Minister of International Relations and Cooperation Maite Nkoana-Mashabane on Tuesday assured journalists that it's all systems go for Obama's arrival on Friday.
South Africa's first democratically elected president has entered a third week of hospitalisation at a Pretoria hospital, where he's battling a recurring lung infection.
His condition was described as critical by the presidency on Sunday.
Though the press conference was scheduled to share information about Obama's visit, Nkoana-Mashabane ended up reluctantly responding to questions about the possible impact of Madiba's health on Obama's visit.
This as anxiety increases across the country about the elder statesperson's health.
The international relations minister said it would have been Mandela's wish for government to continue functioning, regardless of his health woes.
"I'm sure he'll be very disappointed if he hears that because he is sick life has stopped in South Africa," said Nkoana-Mashabane, who referred to Mandela as "a fighter."
"He'll want us to continue fighting until all South Africans have received services."
While confirming that Obama "would have loved to visit Madiba" Nkoana-Mashabane said the current situation does not allow for Obama's wish to be granted.
"In South Africa when people are ill we give them the space to recover. Arrangements are being made for him [Obama] to visit Robben Island and possibly interact with Mandela's foundation," said Nkoana-Mashabane.
She added that government continues to pray and wish Madiba well.
"We are realistic about his age," she said about the 94 year old. Obama's arrives on Friday for a two-day official working visit that will see trade topping the agenda.
The international relations minister told journalists that the US government expressed interest in partnering South Africa "bilaterally and regionally".
President Jacob Zuma will on Saturday hold bilateral talks with Obama, where trade, development as well as peace and security are expected to be discussed.
SA and the USA
Also making it onto the agenda is the African Growth and Opportunity Act (AGOA), America's trade Act that aims to enhance US market access for sub-Saharan African countries.

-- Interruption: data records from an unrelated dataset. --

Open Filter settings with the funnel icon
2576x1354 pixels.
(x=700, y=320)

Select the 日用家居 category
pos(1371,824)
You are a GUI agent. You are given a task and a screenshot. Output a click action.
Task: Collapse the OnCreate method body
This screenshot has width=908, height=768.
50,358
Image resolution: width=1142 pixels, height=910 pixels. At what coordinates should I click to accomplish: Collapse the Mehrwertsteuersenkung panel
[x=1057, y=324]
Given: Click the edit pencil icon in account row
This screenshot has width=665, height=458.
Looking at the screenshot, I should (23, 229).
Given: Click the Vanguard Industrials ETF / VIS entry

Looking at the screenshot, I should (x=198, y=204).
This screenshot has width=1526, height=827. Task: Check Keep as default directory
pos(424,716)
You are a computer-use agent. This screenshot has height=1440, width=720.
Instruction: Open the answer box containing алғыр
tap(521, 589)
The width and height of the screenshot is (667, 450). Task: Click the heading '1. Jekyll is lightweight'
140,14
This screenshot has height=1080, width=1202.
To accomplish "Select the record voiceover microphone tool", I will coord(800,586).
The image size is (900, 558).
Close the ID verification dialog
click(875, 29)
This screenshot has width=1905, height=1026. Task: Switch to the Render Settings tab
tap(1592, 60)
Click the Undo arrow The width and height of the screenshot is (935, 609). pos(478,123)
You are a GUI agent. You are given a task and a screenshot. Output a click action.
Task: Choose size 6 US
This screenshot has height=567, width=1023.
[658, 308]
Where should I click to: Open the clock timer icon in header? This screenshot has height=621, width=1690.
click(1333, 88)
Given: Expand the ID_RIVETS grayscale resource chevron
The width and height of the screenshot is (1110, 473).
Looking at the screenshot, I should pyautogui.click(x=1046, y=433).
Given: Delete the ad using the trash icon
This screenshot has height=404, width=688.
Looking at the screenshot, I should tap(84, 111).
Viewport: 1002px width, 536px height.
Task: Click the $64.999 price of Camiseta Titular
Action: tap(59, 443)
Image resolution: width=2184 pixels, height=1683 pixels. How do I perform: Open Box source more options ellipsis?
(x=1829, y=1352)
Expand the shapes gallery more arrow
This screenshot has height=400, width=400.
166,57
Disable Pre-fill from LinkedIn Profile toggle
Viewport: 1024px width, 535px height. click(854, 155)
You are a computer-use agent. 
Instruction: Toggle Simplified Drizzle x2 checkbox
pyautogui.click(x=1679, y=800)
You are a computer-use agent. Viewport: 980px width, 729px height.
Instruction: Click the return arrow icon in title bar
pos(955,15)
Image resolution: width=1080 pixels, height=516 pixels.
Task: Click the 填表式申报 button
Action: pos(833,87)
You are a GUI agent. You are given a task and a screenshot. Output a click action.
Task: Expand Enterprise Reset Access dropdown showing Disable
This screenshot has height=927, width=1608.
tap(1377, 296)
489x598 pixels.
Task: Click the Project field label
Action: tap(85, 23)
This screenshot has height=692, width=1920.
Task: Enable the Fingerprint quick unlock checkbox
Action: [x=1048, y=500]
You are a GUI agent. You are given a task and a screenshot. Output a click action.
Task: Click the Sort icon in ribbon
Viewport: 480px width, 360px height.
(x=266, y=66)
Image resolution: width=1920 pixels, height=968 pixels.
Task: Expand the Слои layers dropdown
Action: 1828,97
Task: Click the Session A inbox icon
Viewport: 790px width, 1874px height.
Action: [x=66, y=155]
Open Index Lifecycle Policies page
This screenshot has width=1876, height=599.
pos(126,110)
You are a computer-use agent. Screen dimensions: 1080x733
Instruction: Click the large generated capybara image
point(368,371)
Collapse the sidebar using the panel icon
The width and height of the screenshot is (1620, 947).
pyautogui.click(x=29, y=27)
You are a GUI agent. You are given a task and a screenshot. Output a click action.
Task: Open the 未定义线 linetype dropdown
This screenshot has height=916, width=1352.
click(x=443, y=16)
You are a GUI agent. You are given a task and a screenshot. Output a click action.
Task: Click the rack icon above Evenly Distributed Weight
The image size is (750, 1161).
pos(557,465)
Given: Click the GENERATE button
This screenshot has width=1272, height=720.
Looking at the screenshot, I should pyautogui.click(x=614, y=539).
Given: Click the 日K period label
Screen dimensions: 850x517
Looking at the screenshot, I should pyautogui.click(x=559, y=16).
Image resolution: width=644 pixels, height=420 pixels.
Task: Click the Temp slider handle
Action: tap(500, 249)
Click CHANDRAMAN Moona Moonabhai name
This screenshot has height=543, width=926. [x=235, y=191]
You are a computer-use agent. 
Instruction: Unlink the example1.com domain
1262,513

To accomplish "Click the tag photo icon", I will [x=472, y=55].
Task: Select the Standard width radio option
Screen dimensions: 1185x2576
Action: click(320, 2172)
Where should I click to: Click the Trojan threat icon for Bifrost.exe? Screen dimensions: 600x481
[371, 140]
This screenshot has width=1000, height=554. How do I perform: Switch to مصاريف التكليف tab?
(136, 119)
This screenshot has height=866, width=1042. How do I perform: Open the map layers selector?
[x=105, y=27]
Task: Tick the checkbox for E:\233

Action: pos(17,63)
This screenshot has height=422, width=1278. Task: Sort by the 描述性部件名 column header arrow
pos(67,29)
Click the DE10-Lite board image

AGOA expands the duty-free benefits previously available only under the generalised system of preferences (GSP)programme.
South Africa wants the US to keep AGOA in place a bit longer.
"AGOA needs to be expanded so we export more and more of our products into the US economy, so that we don't continue being providers of raw materials only," Nkoana-Mashabane said.
Obama will be accompanied on the trip by the US trade representative Michael Froman as well as delegations from overseas private investment cooperation (OPIC), the export-import bank (EXIM) and the US trade and development agency.
While in South Africa Obama will, in addition to holding talks with Zuma, also preside over a Young African Leaders Initiative meeting at the University of Johannesburg's Soweto campus, visit Robben Island and a US-funded health facility at the Desmond Tutu centre in Noordhoek, Cape Town.
He will deliver his main speech at the University of Cape Town to mark the 59th anniversary of a speech made by Senator Robert Kennedy at the same venue.